In pratica contatta quelle persone che adesso dovrebbe indicare ai Sisp che a loro volta dovrebbero rintracciarli.
“Esatto, ma con il vantaggio della rapidità e con un potere persuasivo molto piu forte rispetto a quello che può avere un’autorità sanitaria, una voce sconosciuta o una mail. Questo senza nulla togliere alle procedure in atto, ma è un sistema a cui stiamo lavorando e che probabilmente potrà avere un esito già a gennaio in Piemonte”.

Il principio è quello della app Immuni che non ha funzionato proprio per la complessità e la mancanza del fattore umano, è così? 
“Direi di sì, certo per far funzionare il tracciamento fai da te serve un accesso rapido e agile, senza lungaggini burocratiche, ai tamponi. Semplificare e velocizzare. Dobbiamo evitare che riaccada una saturazione della capacità di tracciamento”.
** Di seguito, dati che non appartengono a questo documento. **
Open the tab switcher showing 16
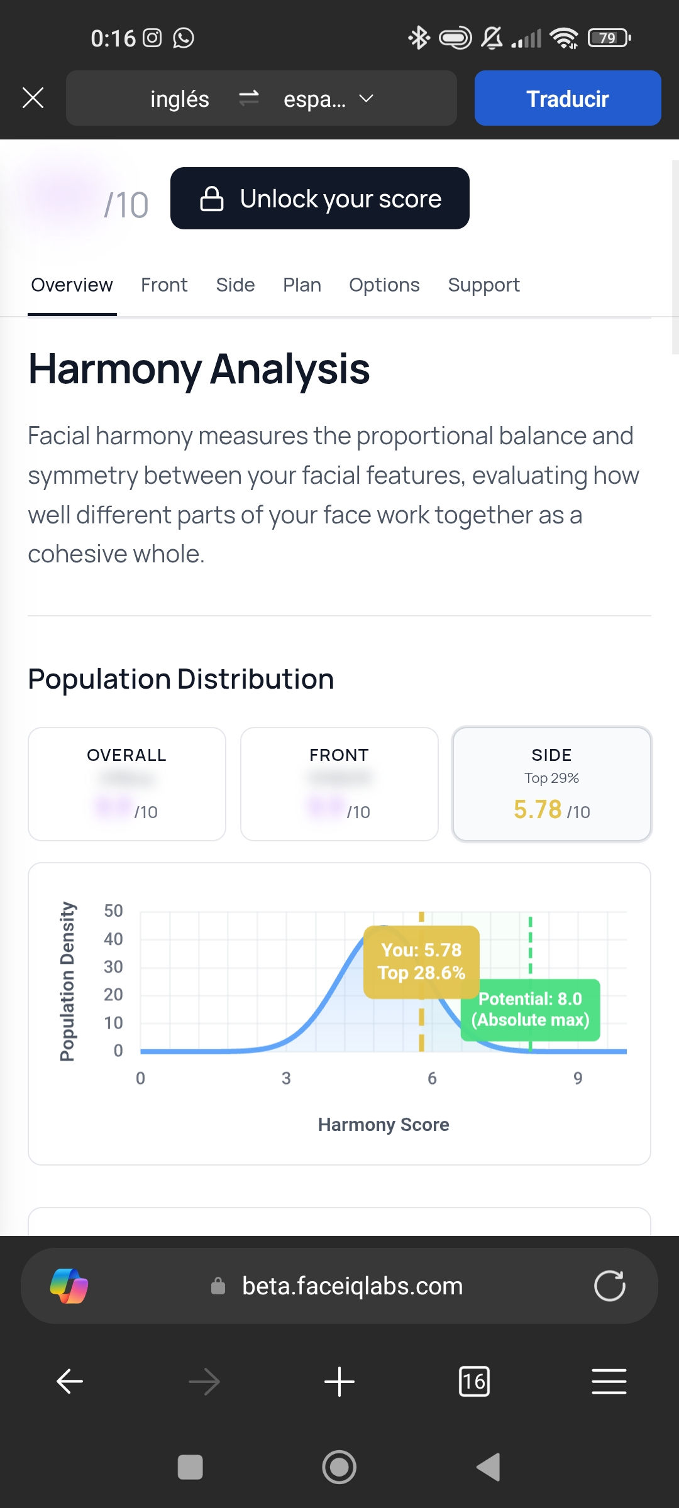The image size is (679, 1508). tap(474, 1381)
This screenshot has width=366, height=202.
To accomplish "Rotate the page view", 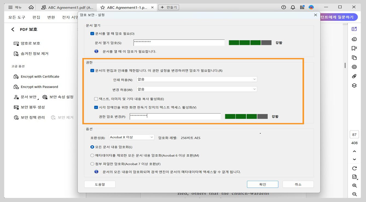I will [354, 168].
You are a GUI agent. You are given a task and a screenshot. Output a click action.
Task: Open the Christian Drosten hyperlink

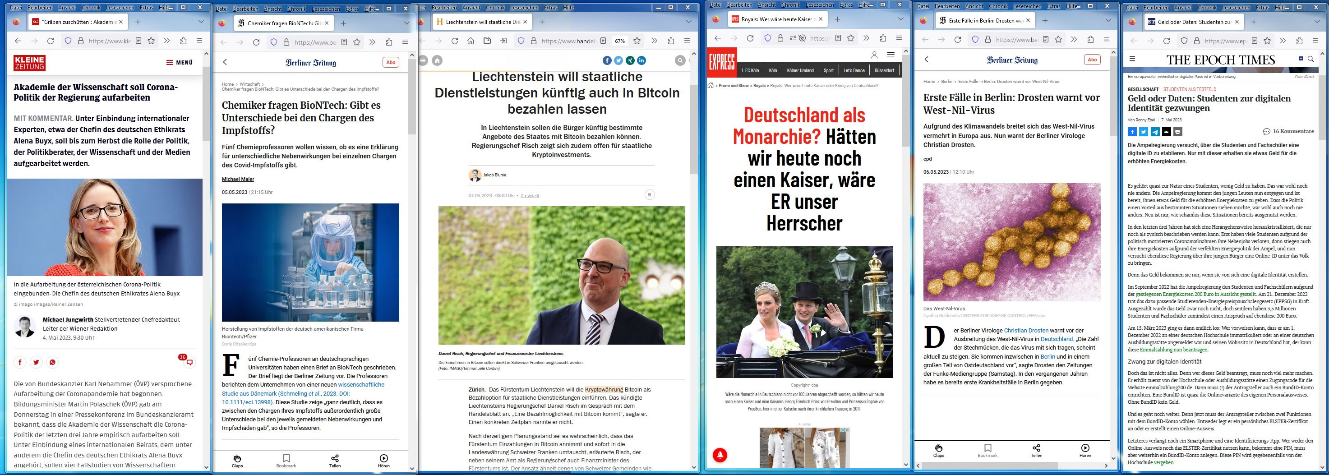1026,331
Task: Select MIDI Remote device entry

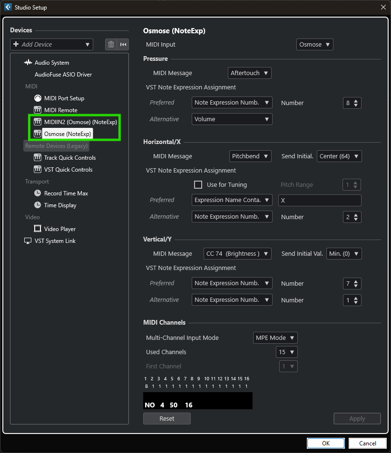Action: pos(60,110)
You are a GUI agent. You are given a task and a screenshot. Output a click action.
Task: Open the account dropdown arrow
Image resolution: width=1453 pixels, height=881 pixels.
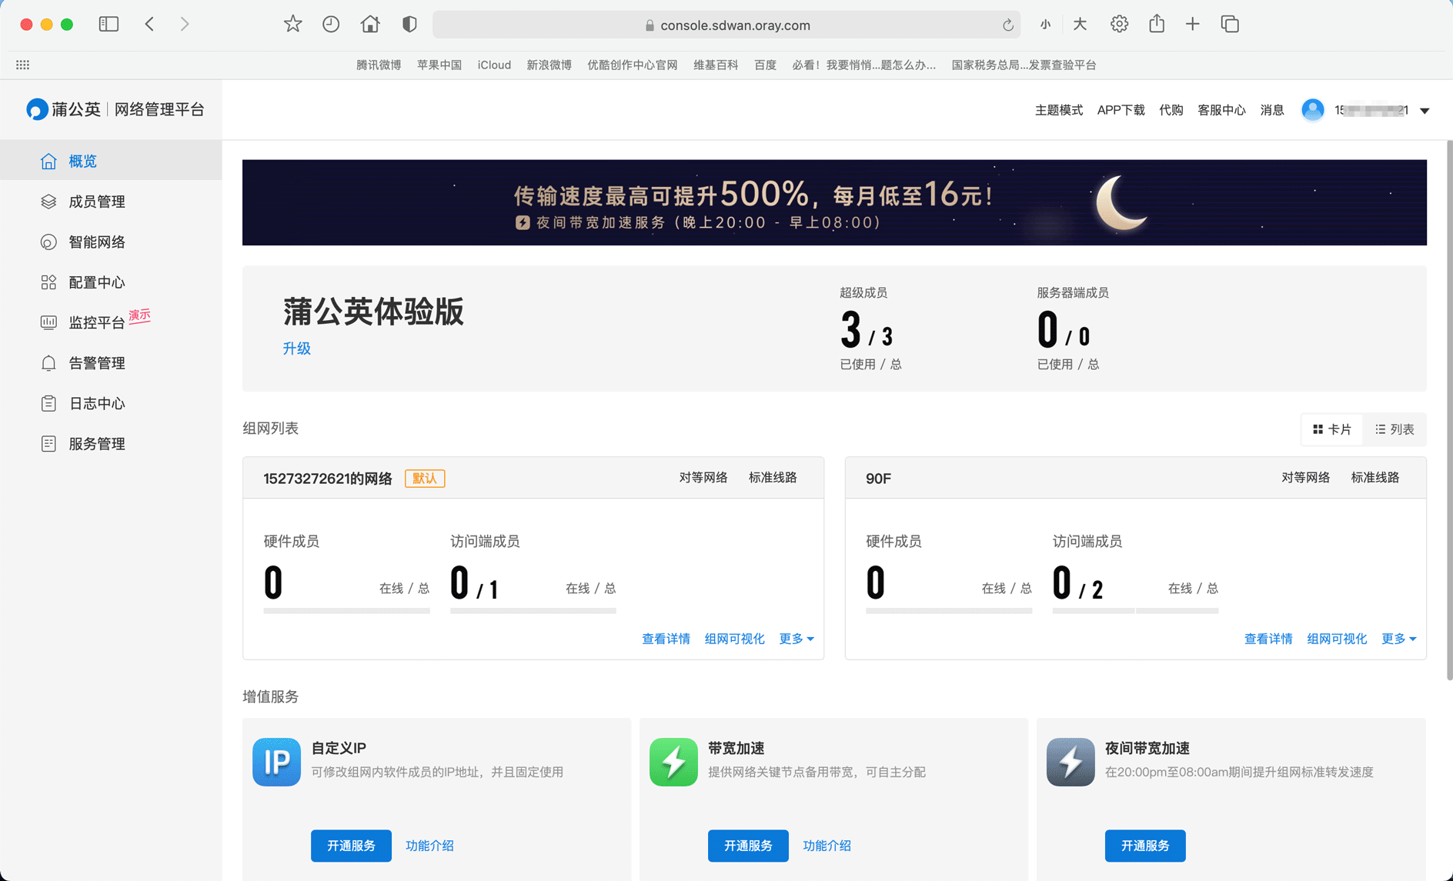[x=1425, y=111]
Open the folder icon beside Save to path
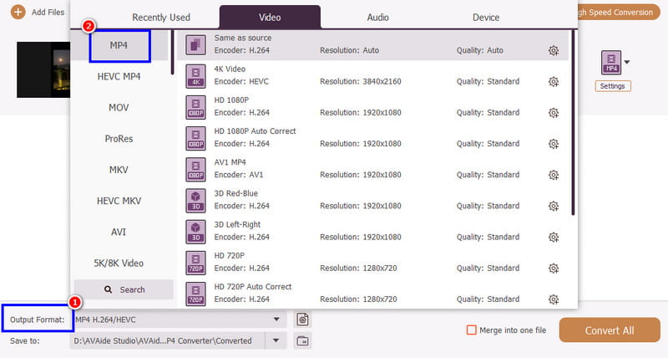Image resolution: width=668 pixels, height=358 pixels. 303,340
Tamponi rapidi o molecolari?
“Hanno un’accuratezza differente. Il molecolare è molto preciso, il rapido sbaglia soprattutto nel non riconoscere positivi. C’è il rischio di dare una patente di negativo a chi è positivo, ecco perchè spesso si ripete il test aumentando l’attendibilità. Restano comunque una buona soluzione per isolare subito i positivi, abbreviando i tempi”.

Quanto deve preoccupare la riapertura delle scuole?
“La preoccupazione c’è. Le scuole sono un meccanismo di creazione di contatti sociali, sui trasporti come nei paraggi degli istituti. Ma è altrettanto vero che se li si lasciano a casa i ragazzi i contatti sociali li cercano comunque. Questo accade soprattutto dalle medie in su”.

Professore, secondo lei da parte delle Regioni c’è stata una corsa eccessiva per passare da zona rossa ad arancione e quindi gialla? Questo dovrebbe insegnare qualcosa per l’immediato futuro?
“C’è un piano sanitario e uno economico. Il pendolo della politica talvolta ha oscillato più verso una parte rispetto all’altra. Ci sono presidenti di Regione che hanno dato più peso all’economia e chi è stato più ottimista adesso si lecca le ferite. Chi, invece, ha assunto atteggiamenti più rigidi come nel caso del Piemonte. Certo se mi si chiede cosa ne penso, dico che preferisco non vedere barelle occupate ammassate negli ospedali, piuttosto che evitare altre conseguenze, comunque pur sempre pesanti”.